Trovants, the “living stones,” are made out of a stone core, but their outer layers are made out of a kind of sand, which forms around the inner core, acting as a shell. It’s their outer shell that causes the stones to essentially grow.
Their name derives from the German words Sandstein Konkretion, which means sandstone concretion, or cemented sand. These stones can grow in size to a few millimetres, but as large as ten meters in diameter. Because of their ability to “grow,” these geological weirdos are dubbed the “living stones,” although different people call them by different names.
In Romania, the stones are called Trovants, which is a term coined by naturalist Gh. M. Murgoci, in his work “The Tertiary in Oltenia,” where he makes reference to the odd geological features.
For a long time, researchers have tried to demystify the “living stones” capable of autonomous movement. A lot of different versions have emerged and one even states that Trovants are “a silicon form of life.” It is also possible that they are conscious.
Some scientists even claim that Trovants are capable of breathing, of course, very slowly ― a single breath lasts from three days to two weeks. The “living stones” even have some kind of pulse, but it can be detected only with super-sensitive equipment. It turns out that these odd stones are able to move, even though only about 2.5 mm in two weeks.
A whole “village” of the Trovants was found in Romania. They all have a circular, streamlined shape. Locals claim that the “living stones” are even capable of reproduction. In the beginning, a small outgrowth appears on the surface of the stone. It grows and grows until it falls off from the “mother” stone. The new stone is completely detached and starts to grow faster. The active growth is more visible right after rain.
Originally, scientists thought that this had something to do with the structure of the stones. But when they broke in half some specimens, they saw that the “living stones” consist of cemented sand and mineral salts.
Scientists have observed strange rings which resemble those of the trees. And just like it is with the trees, the stone rings reveal the age of trovants. That’s why some believe Trovants are an inorganic form of life.
Most Trovants are found in Romania, in the region of Costesti. There even exists a museum, in which the interesting stones are shown and sold as souvenirs. You can even “plant” a Trovant in your garden and wait for it to grow.

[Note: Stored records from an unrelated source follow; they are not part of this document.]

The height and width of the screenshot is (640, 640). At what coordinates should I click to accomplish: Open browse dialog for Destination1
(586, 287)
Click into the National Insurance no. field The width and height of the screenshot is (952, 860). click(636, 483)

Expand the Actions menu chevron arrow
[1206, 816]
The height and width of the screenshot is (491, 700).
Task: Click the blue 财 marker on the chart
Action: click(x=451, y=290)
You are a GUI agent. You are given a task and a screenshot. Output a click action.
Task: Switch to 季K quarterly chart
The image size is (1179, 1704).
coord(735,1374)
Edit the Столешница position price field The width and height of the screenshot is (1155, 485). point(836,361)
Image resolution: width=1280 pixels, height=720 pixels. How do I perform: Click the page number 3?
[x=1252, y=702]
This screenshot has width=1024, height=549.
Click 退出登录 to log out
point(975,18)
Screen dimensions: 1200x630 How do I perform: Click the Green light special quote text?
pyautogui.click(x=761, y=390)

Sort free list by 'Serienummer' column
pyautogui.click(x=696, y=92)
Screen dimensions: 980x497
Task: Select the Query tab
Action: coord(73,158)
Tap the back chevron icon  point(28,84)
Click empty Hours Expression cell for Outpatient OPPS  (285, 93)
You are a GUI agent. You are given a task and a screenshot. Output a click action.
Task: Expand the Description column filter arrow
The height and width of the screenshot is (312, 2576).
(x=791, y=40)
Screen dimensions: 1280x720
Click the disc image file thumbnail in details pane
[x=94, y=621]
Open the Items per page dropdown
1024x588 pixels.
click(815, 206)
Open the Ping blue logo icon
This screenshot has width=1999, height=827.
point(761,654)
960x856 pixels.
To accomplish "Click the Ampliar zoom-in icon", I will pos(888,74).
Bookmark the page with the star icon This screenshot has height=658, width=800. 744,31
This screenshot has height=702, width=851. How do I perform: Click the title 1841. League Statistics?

The biggest Trovants grow to more than 10 meters in height.
“Living stones” can be found also in Russia. Massive round stones periodically pop up from the ground and start to grow in the fields of Andreevka. While Romanians venerate their Trovants, people in Andreevka worship theirs. Their ancestors thought that the stones possess the power of Mother Earth and if you touch them you could be gifted with strength and health.
Russian and Romanian Trovants consist of cemented stone. But they are unusually tough to break or smash. Usually, no one touches them, so they have the chance to grow from little pebbles to enormous megaliths.
For centuries the locals of Costesti were aware that some of the boulders in their region appeared to grow and might even be alive ― a thought that’s still a controversy. But if we are able to confirm that Trovants are able to breathe and reproduce, then we should really start considering them as living beings. Isn’t it?